Enabling sustainable economic and housing growth is a top priority, alongside working with others to achieve significant improvement in ecological quality across our catchments.

 

We continue to control our impact on watercourses by treating final effluent to a high standard in line with increasingly stringent consents. Where population and economic growth leads to additional biological loading, we expand or optimise our treatment processes to cope with this. Each of our water recycling centres (WRC) have environmental permits which regulates how they are managed and the quality of the flow that enters the receiving water courses. Our WRCs are designed to reflect population increase and we therefore monitor growth, and the impact of growth, very closely.


In March 2022, Natural England designated the River Wensum and the Norfolk Broads, a Special Area of Conservation, as having reached their nutrient budgets. This means they are unable to accept any additional nutrient load from new housing developments. There are currently thousands of properties and planned developments that the Norfolk Local Planning Authorities (LPAs) are unable to progress until the situation is resolved.


We have been working with Government and other nutrient dischargers in the catchments that feed these areas to develop plans to reduce the load in the rivers so we can unlock the development sites.
In September, we met with Defra officials to explain the options and then put forward a package of measures, to accelerate infrastructure funding to construct nutrient removal at three of the sites identified as discharging into the Broads. These schemes would create significant headroom in the nutrient budget and enable Norfolk County Council to approve many of the developments currently on hold – approximately 15,000 homes. This will not only deliver environmental improvement in a nationally significant ecological habitat but will also retain thousands of jobs and economic growth locally – in line with our Purpose.


The outcome of this accelerated infrastructure plan is imminent. In March, we also began a catchment scale pilot to inform the future approach for Nutrient Neutrality, which will be submitted to Defra in May 2023.

» **MATERIAL SUPPLIED**:
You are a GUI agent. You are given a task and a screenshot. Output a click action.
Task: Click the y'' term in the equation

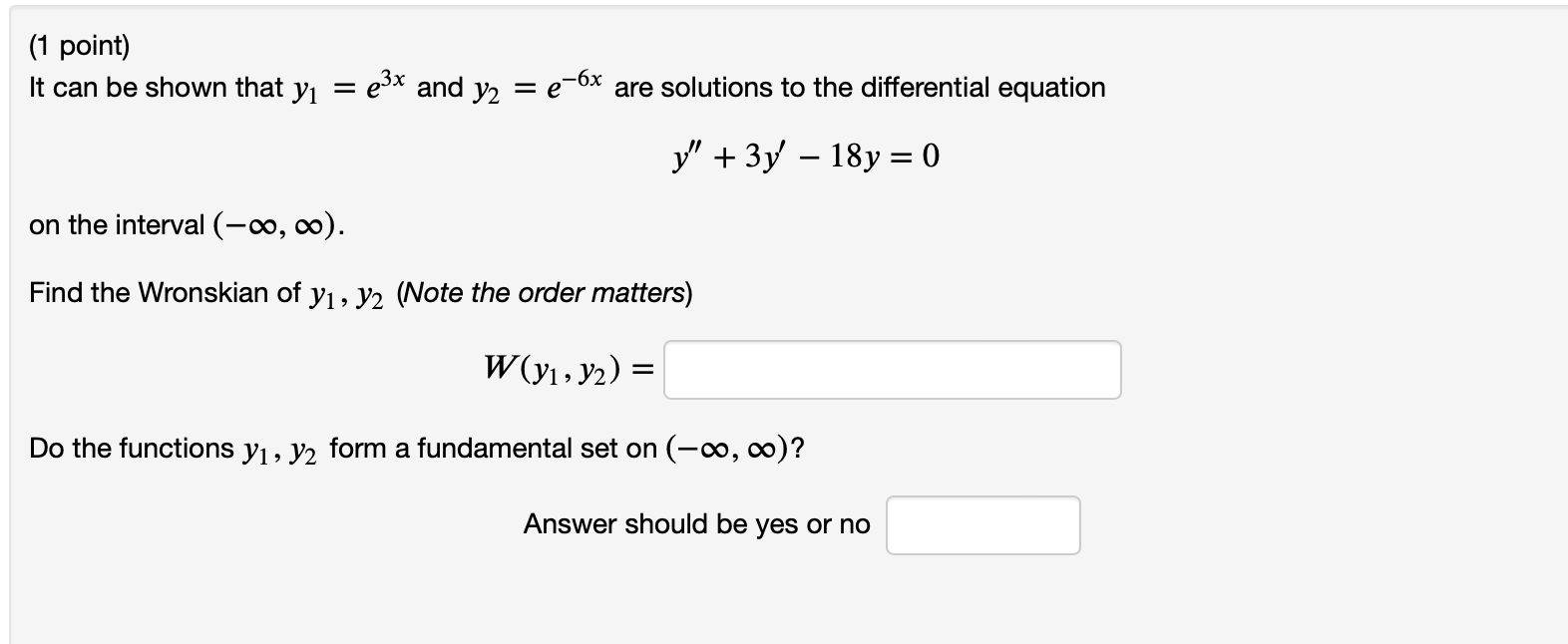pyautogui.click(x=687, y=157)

* * *

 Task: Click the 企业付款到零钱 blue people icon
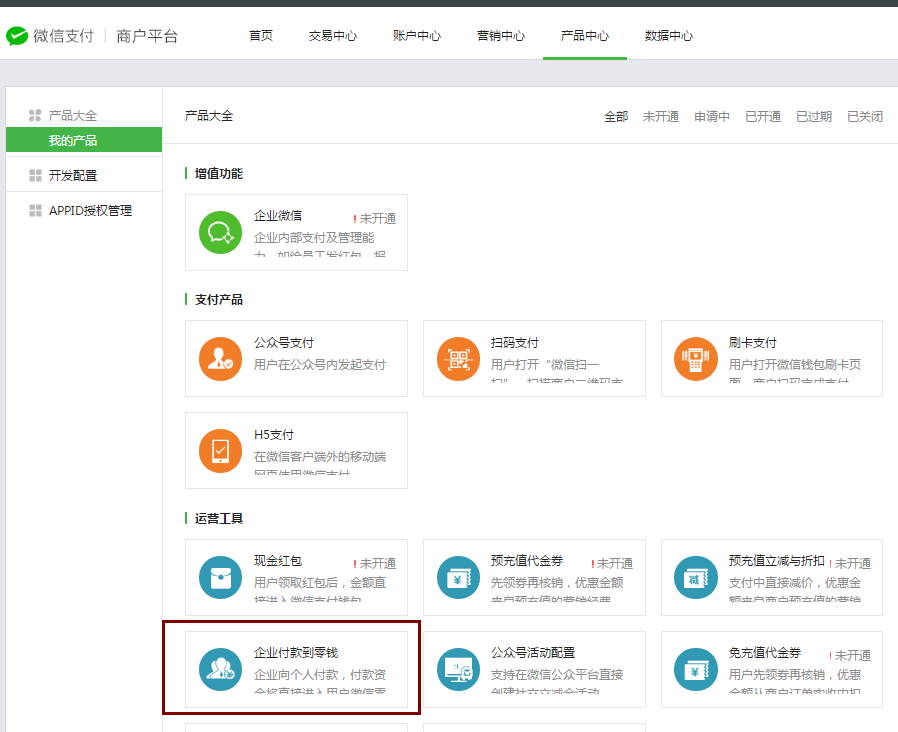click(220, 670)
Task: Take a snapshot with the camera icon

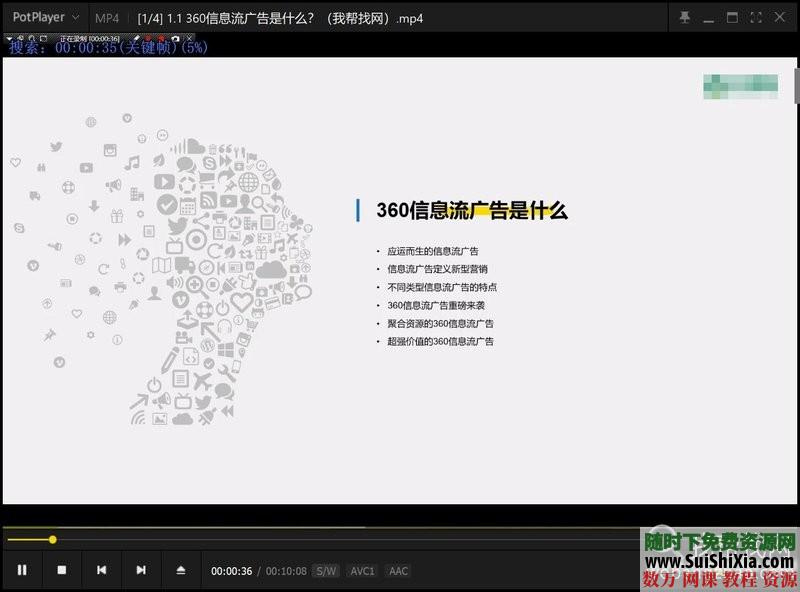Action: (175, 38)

--

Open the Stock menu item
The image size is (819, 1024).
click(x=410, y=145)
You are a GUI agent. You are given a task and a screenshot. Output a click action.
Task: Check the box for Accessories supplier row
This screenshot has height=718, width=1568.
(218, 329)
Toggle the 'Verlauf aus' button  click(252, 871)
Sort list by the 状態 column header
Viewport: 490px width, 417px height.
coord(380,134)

» **WHAT YOU HAVE TO DO**: Could you quote everything from "Enabling sustainable economic" down to "growth, very closely." in the water recycling text above?

» **EXERCISE RESPONSE**:
Enabling sustainable economic and housing growth is a top priority, alongside working with others to achieve significant improvement in ecological quality across our catchments.

 

We continue to control our impact on watercourses by treating final effluent to a high standard in line with increasingly stringent consents. Where population and economic growth leads to additional biological loading, we expand or optimise our treatment processes to cope with this. Each of our water recycling centres (WRC) have environmental permits which regulates how they are managed and the quality of the flow that enters the receiving water courses. Our WRCs are designed to reflect population increase and we therefore monitor growth, and the impact of growth, very closely.